Action to recover damages for personal injuries sus- tained as a result of the alleged negligence of the named defendant et al., and for other relief, brought to the Superior Court in the judicial district of Hartford, where the court, Hon. A. Susan Peck, judge trial referee, granted the plaintiff’s motion to cite in AlliedBarton Security Services, LLC, as a defendant and granted the town of East Granby’s motion to intervene as a plaintiff; thereafter, the plaintiff withdrew the action as to the defendant Professional Security Consultants, Inc.; sub- sequently, the named defendant et al. filed a notice of apportionment as to Reshawn Champion and Hoffman of Simsbury, Inc.; thereafter, the matter was tried to the jury before Graham, J.; verdict for the named defen- dant et al.; subsequently, the court, Graham, J., denied the plaintiff’s motions to set aside the verdict, for a new trial, and for judgment notwithstanding the verdict and rendered judgment in accordance with the verdict, from which the plaintiff appealed to this court. Affirmed. Mario Cerame, with whom was Timothy Brignole, for the appellant (plaintiff). Eric W. F. Niederer, with whom was Tyler W. Hum- phrey, for the appellees (named defendant et al.). Opinion

MOLL, J. The plaintiff, Charles Allen, appeals from the judgment of the trial court rendered in accordance with the jury verdict in favor of the defendants Shoppes at Buckland Hills, LLC (Buckland Hills), and AlliedBar- ton Security Services, LLC (AlliedBarton), the company that provided security services for Buckland Hills.1 The plaintiff claimed that he had suffered serious physical injuries when he attempted to stop what he believed was a serious crime at Buckland Hills, a shopping mall, while off duty from his position as a police officer with the town of East Granby.

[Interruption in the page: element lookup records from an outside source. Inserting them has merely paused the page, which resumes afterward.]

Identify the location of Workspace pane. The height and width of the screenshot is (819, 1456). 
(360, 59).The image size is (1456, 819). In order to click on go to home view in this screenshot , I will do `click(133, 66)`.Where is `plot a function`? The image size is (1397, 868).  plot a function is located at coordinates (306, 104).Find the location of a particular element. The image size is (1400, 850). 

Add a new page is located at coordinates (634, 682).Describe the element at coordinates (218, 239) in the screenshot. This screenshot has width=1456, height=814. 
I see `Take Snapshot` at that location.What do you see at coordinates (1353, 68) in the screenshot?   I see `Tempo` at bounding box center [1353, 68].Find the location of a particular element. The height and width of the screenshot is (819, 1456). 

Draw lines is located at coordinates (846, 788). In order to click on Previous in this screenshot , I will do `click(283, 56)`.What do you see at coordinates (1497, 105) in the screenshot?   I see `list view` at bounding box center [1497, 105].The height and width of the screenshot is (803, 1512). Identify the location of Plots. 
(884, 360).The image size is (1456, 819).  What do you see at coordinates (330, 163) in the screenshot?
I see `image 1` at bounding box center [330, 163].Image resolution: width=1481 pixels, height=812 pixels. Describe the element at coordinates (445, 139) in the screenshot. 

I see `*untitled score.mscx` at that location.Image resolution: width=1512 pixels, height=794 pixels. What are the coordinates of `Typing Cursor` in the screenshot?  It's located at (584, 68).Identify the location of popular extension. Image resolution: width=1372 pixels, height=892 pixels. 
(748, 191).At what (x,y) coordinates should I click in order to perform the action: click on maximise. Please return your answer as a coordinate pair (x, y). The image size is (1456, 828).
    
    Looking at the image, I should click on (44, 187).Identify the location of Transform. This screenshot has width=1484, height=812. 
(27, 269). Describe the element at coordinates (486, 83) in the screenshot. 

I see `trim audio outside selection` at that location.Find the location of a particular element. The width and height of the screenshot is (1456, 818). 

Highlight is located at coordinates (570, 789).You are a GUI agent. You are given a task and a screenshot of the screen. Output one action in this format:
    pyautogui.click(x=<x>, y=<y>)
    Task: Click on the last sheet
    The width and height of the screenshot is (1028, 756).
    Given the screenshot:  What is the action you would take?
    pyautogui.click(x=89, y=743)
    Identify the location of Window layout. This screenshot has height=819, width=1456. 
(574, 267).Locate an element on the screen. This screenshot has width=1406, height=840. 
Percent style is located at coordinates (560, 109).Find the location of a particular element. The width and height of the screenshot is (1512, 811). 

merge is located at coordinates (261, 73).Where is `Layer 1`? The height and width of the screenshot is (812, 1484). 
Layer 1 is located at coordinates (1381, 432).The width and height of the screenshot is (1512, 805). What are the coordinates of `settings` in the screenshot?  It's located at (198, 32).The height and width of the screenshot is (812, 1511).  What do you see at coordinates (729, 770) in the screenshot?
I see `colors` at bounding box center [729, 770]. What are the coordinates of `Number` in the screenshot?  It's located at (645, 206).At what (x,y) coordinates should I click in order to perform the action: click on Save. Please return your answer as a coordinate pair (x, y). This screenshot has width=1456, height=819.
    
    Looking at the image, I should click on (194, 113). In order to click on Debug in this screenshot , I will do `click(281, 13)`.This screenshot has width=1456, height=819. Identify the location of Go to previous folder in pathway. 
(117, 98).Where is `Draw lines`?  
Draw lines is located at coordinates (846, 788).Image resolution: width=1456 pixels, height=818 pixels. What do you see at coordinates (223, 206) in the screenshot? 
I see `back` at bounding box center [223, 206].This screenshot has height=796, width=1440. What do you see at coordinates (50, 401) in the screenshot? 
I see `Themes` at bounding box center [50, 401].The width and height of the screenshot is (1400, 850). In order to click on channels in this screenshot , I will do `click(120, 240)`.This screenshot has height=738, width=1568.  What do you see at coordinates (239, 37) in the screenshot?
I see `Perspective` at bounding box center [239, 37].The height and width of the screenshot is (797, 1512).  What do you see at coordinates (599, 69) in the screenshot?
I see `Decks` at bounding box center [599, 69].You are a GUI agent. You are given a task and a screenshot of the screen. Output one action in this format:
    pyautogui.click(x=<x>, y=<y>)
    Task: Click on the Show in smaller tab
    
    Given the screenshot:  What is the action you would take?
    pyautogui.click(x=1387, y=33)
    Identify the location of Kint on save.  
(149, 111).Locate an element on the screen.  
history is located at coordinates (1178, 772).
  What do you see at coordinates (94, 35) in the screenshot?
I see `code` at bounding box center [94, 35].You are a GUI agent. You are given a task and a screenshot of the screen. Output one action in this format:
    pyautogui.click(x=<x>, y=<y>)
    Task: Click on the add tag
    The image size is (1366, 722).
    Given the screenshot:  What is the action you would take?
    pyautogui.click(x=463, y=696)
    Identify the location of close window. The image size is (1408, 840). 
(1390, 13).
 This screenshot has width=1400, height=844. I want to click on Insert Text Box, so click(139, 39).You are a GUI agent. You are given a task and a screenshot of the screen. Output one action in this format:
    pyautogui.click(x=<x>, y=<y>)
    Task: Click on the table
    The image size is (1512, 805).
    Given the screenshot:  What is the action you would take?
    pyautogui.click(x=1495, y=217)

The plaintiff claims on appeal that the court improperly (1) instructed the jury on superseding cause, (2) instructed the jury that General Statutes § 54-1f imposes a restriction, rather than an affirmative duty, on off duty police officers, and (3) failed to instruct the jury on duties owed by a possessor of land to invitees. We affirm the judgment of the trial court. The jury reasonably could have found the following facts, which are largely undisputed in this case. On May 21, 2014, the plaintiff, an off duty police officer with the town of East Granby, purchased some books at the Barnes and Noble bookstore located at Buckland Hills. He exited the mall in order to put the books in his truck, intending to go back into the mall to make another purchase. After putting the bag in his truck, the plaintiff heard what he believed were police radios. He heard a radio broadcast stating that ‘‘we have a black male running into the mall, and we have a black female in the parking lot. We lost her.’’ The plaintiff then observed a woman run out from between cars and away from individuals who were chasing her. The woman, who was carrying a couple of big bags, ran diagonally in front of the plaintiff. The plaintiff ran toward the woman and said, ‘‘Police, stop.’’ The woman looked over her shoulder and continued to run; the plaintiff ran behind her. When the woman arrived at a waiting vehicle, she threw the bags into the car and pivoted into the passen- ger seat. The plaintiff leaned in toward the car, attempting to put his hand on the woman’s shoulder. The driver of the vehicle, later identified as Reshawn Champion, looked over his shoulder at the plaintiff, and then put the car in reverse. The plaintiff was struck in the face and leg by the open passenger door and suf- fered personal injuries. On January 29, 2016, the plaintiff commenced the present action. See footnote 1 of this opinion.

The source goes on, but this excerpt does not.